Entries in a dataset |
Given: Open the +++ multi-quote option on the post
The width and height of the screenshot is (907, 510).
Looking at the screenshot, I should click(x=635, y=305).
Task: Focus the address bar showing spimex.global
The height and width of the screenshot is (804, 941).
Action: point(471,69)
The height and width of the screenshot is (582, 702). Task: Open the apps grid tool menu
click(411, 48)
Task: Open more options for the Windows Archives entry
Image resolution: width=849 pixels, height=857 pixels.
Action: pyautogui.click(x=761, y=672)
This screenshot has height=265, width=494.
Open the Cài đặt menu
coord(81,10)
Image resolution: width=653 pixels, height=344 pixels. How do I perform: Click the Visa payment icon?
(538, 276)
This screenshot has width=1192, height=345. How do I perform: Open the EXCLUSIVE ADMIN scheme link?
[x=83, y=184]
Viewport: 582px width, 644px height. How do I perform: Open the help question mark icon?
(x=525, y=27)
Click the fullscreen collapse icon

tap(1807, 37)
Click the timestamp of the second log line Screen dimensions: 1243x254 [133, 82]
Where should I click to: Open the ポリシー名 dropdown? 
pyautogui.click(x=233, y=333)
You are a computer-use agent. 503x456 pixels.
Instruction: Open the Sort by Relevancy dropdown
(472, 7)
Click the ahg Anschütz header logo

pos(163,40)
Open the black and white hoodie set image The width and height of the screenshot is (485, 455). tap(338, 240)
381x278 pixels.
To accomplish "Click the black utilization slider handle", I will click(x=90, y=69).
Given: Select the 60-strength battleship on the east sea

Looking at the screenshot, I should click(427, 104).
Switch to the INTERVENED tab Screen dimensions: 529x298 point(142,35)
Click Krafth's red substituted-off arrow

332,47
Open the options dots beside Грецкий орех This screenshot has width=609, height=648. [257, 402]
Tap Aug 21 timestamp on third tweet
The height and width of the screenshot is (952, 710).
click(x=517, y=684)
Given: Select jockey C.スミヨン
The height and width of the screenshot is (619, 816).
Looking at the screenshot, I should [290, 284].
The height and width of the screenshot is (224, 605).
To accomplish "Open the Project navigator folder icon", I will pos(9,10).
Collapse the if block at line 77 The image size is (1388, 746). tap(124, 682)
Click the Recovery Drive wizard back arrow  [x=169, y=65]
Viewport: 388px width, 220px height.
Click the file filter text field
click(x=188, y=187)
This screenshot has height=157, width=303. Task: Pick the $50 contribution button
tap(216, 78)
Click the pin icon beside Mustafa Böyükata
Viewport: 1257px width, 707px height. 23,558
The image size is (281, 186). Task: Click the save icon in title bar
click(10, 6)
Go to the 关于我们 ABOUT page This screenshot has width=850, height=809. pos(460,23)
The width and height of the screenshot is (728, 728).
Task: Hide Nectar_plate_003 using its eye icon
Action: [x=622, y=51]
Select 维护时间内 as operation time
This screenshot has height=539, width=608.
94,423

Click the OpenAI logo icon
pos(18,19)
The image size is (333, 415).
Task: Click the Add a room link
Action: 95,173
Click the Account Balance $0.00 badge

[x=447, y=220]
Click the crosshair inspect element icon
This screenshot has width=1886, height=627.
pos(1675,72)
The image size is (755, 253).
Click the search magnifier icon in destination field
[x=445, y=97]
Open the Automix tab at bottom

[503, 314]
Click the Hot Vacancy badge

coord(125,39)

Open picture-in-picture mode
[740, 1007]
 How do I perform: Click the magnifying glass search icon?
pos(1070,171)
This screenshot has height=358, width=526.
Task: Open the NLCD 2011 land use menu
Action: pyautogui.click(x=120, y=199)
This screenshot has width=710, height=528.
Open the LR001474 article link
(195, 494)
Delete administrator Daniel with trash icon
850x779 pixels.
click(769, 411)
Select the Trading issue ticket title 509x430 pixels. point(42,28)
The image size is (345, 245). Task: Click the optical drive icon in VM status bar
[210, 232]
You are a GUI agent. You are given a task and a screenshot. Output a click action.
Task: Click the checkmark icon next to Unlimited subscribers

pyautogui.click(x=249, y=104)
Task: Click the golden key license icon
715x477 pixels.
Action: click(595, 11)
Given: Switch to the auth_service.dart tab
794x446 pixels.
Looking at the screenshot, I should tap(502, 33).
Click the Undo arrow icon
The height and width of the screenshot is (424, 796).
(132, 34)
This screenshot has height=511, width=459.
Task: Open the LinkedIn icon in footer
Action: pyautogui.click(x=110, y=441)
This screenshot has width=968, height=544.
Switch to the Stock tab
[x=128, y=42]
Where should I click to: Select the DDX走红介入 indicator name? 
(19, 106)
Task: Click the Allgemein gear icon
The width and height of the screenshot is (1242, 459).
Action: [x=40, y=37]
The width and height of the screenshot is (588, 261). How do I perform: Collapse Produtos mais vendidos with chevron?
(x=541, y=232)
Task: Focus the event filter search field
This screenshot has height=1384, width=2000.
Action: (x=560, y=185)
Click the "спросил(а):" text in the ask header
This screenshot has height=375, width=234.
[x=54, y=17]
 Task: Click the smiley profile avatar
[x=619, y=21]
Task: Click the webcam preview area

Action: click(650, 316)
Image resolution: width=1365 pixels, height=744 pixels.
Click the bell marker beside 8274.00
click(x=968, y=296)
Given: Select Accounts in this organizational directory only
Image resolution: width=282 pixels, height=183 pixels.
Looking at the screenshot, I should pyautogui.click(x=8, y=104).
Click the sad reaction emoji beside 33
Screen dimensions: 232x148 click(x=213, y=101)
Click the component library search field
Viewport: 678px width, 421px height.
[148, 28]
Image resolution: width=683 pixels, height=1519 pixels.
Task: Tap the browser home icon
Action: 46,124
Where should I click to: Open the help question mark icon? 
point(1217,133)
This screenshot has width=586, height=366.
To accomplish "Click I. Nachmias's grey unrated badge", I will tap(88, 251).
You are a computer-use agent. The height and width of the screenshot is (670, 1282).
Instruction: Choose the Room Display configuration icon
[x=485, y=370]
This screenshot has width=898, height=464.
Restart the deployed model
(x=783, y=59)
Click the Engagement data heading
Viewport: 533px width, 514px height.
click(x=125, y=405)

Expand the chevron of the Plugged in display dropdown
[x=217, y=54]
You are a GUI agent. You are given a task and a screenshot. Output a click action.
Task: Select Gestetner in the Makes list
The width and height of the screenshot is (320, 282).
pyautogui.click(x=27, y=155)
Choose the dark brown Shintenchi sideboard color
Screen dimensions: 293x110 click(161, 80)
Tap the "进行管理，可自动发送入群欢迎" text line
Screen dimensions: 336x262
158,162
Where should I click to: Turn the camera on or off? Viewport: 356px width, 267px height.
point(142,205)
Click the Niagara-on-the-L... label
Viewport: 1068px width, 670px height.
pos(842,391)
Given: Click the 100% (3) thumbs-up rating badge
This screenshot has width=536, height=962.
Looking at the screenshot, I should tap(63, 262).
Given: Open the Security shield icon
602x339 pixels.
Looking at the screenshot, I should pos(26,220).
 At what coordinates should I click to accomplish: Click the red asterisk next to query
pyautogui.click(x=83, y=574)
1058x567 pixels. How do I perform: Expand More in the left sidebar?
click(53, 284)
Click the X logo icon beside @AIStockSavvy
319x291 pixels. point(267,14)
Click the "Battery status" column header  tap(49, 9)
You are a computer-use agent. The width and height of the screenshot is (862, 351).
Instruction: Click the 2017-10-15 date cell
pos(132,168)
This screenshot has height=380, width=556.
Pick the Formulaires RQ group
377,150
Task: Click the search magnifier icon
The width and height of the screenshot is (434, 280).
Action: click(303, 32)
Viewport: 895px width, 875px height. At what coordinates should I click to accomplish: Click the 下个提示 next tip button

WHAT YOU HAVE TO DO | Identify every line in the entries above that contains the string "button", matching case exactly, and copy each of those lines in full.

EXERCISE SOLUTION |
This screenshot has height=157, width=303. Task: Pick the $50 contribution button
Viewport: 895px width, 875px height. At what coordinates should I click to accomplish: Click the 下个提示 next tip button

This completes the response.